Task requirements:
a – Reproduce the blog post on the mental health of foster children word for word, from "mancomfortingchild.jpgHere is an" to "child welfare systems.".
b – According to the post on the mental health of foster children, why does the editorial count Prop 63 as an advance in care? Answer in one to three sentences.

Passage for review:

= = = = = = =

Family Conferencing. Restorative Justice. Wraparound. Social Justice.

…in the service of social justice

April 9th, 2007 at 2:44 pm

“Medicating a kid for a heartache”: the mental health of foster children

mancomfortingchild.jpgHere is an excellent editorial on this subject, sent by my friend Lynn at First Five of Marin. In a nutshell, this piece brings our attention to the mental health needs of foster children and the ways our systems have failed to meet them.  Specifically, it says, psychiatric assessments and care are not provided soon enough, if at all. There is an over-reliance on medication alone to solve mental health problems. There is work to be done to improve access to services and collaboration among the systems that serve foster children.

So true.

The piece also cites advances in care for foster children. Prop 63 was passed and will enable California to improve its mental health system. California has participated in a nationwide movement to reform and redesign child welfare systems.

= = = = = = =

Stored records:

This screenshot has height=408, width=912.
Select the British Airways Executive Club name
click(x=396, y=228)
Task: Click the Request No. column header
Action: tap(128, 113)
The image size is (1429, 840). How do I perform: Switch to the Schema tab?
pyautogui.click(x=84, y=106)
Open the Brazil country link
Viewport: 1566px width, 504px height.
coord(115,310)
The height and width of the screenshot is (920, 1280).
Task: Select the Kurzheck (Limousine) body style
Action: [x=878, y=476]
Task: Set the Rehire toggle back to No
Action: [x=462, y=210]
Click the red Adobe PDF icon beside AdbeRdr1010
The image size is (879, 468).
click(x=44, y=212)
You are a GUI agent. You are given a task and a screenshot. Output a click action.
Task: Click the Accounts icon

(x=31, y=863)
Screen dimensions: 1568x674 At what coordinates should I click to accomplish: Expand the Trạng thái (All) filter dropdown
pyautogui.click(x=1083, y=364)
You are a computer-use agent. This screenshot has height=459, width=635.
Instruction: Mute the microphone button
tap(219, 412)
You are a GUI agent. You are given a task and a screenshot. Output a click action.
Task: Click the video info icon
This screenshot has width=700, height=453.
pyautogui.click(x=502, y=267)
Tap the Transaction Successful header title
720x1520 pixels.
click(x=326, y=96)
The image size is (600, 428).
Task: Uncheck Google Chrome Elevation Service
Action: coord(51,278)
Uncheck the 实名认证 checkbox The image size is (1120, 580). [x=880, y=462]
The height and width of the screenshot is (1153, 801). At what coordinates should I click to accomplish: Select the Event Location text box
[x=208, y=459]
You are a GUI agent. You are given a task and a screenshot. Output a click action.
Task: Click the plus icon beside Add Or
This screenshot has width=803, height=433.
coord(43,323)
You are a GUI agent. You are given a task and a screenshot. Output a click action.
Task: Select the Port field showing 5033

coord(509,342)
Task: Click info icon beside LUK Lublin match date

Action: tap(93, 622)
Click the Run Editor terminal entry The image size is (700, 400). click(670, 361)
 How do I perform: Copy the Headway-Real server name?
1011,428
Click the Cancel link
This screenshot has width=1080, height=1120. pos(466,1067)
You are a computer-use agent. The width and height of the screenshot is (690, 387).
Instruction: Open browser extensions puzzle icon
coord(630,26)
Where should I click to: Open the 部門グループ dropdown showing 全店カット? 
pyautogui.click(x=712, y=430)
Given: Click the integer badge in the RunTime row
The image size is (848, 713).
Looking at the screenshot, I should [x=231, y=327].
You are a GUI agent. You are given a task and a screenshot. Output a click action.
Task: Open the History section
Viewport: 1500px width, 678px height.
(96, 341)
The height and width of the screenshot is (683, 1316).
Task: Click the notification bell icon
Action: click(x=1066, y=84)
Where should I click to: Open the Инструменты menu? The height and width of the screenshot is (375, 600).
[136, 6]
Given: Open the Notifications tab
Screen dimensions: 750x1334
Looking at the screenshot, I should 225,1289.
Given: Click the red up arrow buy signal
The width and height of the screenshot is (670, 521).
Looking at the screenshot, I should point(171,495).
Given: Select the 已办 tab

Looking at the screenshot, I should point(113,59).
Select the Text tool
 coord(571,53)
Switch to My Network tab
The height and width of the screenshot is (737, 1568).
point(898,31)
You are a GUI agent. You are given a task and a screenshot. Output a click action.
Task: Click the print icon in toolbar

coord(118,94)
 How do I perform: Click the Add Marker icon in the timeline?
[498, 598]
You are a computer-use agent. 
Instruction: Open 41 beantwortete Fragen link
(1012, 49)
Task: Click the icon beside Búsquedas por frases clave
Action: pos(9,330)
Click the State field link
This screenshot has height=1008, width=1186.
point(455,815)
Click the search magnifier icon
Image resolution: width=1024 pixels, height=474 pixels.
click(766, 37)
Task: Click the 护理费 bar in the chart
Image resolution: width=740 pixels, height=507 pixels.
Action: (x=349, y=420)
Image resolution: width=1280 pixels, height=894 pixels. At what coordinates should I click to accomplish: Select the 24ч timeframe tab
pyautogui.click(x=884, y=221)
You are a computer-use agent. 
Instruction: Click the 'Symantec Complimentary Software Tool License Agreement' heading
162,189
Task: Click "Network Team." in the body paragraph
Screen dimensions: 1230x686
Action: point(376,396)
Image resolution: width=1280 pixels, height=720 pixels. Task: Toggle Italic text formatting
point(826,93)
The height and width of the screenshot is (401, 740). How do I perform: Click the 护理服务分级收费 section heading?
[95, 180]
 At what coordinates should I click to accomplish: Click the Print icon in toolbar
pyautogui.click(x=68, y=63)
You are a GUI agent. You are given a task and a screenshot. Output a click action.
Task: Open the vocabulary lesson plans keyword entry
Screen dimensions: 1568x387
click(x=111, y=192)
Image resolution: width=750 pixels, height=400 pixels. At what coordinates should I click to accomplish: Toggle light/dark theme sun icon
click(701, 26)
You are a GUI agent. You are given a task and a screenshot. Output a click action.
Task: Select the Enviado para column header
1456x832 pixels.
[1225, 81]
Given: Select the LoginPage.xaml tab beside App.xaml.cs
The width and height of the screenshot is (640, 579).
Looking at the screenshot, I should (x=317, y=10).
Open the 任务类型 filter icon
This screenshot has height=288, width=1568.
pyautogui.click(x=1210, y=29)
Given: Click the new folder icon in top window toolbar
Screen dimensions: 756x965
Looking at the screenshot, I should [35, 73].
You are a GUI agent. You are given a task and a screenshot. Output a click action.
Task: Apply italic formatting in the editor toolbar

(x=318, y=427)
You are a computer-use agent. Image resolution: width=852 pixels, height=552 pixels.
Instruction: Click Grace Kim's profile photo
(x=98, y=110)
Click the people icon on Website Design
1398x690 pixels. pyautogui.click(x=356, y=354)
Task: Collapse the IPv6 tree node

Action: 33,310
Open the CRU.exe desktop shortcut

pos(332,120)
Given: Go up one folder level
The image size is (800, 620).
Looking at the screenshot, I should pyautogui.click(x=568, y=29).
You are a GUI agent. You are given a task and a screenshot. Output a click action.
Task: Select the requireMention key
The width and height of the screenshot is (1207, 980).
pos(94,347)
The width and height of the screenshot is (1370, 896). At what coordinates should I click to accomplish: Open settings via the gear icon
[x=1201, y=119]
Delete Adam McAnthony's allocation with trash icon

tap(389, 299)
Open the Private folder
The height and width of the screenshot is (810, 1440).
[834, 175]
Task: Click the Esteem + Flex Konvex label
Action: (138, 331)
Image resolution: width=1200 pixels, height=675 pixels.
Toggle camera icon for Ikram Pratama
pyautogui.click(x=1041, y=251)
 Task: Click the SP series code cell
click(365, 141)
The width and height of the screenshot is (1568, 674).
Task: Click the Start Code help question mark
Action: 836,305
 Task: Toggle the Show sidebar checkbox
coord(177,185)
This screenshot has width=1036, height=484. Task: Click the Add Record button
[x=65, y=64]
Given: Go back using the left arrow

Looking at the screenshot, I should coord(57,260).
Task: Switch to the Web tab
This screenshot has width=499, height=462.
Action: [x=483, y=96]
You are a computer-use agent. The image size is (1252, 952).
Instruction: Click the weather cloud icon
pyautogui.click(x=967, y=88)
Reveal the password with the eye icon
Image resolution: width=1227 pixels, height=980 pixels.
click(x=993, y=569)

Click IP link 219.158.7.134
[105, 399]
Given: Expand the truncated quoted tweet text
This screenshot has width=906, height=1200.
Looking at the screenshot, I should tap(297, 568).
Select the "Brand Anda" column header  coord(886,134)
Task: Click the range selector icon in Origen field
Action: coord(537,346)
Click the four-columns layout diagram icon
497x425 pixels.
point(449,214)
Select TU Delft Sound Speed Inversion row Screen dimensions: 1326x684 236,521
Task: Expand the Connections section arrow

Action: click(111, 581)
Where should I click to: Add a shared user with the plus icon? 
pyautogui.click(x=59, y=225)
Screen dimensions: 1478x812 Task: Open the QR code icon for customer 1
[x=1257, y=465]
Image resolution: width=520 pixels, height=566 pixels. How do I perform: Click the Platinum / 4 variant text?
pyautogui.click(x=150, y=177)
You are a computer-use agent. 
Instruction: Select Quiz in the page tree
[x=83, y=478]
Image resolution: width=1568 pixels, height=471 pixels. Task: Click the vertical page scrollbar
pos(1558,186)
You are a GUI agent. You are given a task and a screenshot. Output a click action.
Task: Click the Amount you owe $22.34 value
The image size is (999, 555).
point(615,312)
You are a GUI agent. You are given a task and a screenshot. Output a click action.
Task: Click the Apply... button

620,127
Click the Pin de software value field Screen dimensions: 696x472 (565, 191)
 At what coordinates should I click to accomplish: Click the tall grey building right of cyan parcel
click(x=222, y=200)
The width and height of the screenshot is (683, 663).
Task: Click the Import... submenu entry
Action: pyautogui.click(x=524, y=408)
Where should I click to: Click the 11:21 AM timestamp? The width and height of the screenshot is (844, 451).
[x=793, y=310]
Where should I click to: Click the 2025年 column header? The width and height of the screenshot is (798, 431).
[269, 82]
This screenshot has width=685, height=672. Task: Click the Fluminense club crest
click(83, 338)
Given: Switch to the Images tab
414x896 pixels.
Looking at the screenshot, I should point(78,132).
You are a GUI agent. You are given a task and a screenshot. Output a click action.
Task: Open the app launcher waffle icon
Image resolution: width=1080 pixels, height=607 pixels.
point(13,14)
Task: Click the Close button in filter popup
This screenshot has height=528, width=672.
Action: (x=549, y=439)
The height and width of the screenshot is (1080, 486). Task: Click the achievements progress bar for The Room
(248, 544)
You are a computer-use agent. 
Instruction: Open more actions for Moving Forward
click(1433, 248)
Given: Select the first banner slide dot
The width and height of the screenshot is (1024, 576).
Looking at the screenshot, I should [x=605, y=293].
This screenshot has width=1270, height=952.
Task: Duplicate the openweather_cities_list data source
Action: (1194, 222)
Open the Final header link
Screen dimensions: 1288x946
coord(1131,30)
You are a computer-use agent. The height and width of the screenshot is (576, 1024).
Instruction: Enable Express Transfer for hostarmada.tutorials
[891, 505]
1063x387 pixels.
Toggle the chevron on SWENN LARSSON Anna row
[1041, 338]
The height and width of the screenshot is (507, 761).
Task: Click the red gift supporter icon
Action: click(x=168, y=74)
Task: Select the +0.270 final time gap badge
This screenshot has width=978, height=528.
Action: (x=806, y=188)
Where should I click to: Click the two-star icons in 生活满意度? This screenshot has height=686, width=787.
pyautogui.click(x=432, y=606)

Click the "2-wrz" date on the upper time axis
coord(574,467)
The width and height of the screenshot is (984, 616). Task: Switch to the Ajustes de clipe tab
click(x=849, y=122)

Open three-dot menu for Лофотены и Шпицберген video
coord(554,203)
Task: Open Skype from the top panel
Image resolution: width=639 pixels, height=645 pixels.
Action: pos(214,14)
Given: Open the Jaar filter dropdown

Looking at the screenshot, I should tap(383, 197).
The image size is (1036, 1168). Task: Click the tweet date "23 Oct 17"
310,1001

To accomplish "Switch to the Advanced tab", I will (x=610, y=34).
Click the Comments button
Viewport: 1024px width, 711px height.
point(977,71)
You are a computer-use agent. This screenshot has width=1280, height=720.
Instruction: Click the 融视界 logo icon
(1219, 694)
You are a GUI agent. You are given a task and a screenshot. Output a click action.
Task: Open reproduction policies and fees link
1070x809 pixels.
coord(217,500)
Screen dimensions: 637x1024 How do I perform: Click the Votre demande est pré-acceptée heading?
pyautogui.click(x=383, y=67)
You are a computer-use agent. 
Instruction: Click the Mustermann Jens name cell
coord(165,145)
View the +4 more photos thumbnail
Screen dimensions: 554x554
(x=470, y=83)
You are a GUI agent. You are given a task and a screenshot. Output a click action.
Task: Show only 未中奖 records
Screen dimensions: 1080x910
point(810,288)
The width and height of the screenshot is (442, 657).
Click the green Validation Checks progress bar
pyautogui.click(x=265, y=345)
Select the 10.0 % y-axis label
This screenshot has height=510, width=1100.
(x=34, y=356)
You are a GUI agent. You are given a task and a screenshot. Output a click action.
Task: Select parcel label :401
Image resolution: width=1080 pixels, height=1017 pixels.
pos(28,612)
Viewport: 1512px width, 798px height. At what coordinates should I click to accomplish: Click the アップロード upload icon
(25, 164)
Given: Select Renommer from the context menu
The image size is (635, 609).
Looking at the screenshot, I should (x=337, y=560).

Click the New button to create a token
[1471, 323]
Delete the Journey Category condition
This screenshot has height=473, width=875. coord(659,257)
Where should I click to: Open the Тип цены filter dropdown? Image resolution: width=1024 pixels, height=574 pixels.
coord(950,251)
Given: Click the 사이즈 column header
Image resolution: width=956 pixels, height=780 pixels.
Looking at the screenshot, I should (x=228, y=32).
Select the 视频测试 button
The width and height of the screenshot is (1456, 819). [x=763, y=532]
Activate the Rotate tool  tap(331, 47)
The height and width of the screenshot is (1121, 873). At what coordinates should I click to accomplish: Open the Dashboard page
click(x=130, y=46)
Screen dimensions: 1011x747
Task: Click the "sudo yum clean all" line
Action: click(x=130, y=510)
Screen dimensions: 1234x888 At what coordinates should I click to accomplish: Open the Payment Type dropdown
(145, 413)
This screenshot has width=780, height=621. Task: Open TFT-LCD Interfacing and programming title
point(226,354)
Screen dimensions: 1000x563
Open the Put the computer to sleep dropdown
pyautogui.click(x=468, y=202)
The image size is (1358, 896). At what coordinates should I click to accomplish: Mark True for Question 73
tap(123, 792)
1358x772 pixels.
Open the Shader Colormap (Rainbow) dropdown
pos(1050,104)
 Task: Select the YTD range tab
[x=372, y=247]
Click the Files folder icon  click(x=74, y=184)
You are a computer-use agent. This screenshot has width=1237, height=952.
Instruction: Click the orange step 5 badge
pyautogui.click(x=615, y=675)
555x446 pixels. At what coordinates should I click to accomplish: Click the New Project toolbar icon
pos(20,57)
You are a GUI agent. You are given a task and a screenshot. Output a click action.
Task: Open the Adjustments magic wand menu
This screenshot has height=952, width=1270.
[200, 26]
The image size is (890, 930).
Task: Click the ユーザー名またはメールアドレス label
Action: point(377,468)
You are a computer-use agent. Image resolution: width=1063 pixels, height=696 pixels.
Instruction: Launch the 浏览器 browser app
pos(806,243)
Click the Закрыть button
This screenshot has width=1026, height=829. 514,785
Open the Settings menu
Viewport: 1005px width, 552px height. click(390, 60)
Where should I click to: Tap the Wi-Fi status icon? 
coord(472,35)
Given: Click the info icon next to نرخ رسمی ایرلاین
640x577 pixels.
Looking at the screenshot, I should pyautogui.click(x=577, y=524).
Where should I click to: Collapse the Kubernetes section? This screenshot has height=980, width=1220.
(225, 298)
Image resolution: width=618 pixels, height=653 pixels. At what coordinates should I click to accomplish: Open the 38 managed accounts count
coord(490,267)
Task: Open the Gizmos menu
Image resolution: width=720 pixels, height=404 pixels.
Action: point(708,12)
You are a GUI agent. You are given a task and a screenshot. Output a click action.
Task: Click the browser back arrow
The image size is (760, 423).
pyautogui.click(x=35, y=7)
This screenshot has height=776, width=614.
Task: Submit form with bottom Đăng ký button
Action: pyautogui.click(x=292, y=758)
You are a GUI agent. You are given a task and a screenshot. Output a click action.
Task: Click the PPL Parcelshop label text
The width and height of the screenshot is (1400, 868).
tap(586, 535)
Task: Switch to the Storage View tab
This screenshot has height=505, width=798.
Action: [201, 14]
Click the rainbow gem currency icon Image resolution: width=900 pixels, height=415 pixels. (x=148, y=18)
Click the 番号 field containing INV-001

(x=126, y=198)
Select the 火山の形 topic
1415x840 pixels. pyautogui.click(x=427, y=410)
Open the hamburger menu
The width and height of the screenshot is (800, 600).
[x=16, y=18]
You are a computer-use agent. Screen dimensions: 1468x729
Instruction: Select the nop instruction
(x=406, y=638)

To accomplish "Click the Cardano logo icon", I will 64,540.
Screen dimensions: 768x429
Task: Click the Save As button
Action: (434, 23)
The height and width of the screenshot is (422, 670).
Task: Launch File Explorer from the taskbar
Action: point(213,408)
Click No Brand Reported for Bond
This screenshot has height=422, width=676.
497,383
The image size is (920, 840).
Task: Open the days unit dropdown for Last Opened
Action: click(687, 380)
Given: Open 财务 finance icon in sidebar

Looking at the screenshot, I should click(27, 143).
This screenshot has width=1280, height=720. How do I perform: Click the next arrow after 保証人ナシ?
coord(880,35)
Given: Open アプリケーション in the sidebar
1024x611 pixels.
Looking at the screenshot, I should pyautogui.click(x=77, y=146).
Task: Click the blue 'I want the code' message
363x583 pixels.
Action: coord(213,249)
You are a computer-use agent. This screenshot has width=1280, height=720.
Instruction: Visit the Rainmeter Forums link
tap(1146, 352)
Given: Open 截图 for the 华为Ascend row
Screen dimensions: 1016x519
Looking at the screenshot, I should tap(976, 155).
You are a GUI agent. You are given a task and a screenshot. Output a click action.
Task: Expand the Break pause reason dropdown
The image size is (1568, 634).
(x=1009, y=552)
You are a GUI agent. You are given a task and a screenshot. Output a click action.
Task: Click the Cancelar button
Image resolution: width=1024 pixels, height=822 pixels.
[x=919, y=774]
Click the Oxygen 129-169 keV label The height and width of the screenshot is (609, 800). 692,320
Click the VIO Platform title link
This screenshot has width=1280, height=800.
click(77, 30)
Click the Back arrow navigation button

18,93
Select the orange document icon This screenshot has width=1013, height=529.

= = = = = = =

Answers for the tasks:
a –
mancomfortingchild.jpgHere is an excellent editorial on this subject, sent by my friend Lynn at First Five of Marin. In a nutshell, this piece brings our attention to the mental health needs of foster children and the ways our systems have failed to meet them.  Specifically, it says, psychiatric assessments and care are not provided soon enough, if at all. There is an over-reliance on medication alone to solve mental health problems. There is work to be done to improve access to services and collaboration among the systems that serve foster children.

So true.

The piece also cites advances in care for foster children. Prop 63 was passed and will enable California to improve its mental health system. California has participated in a nationwide movement to reform and redesign child welfare systems.

b – Prop 63 was passed, and it will enable California to improve its mental health system.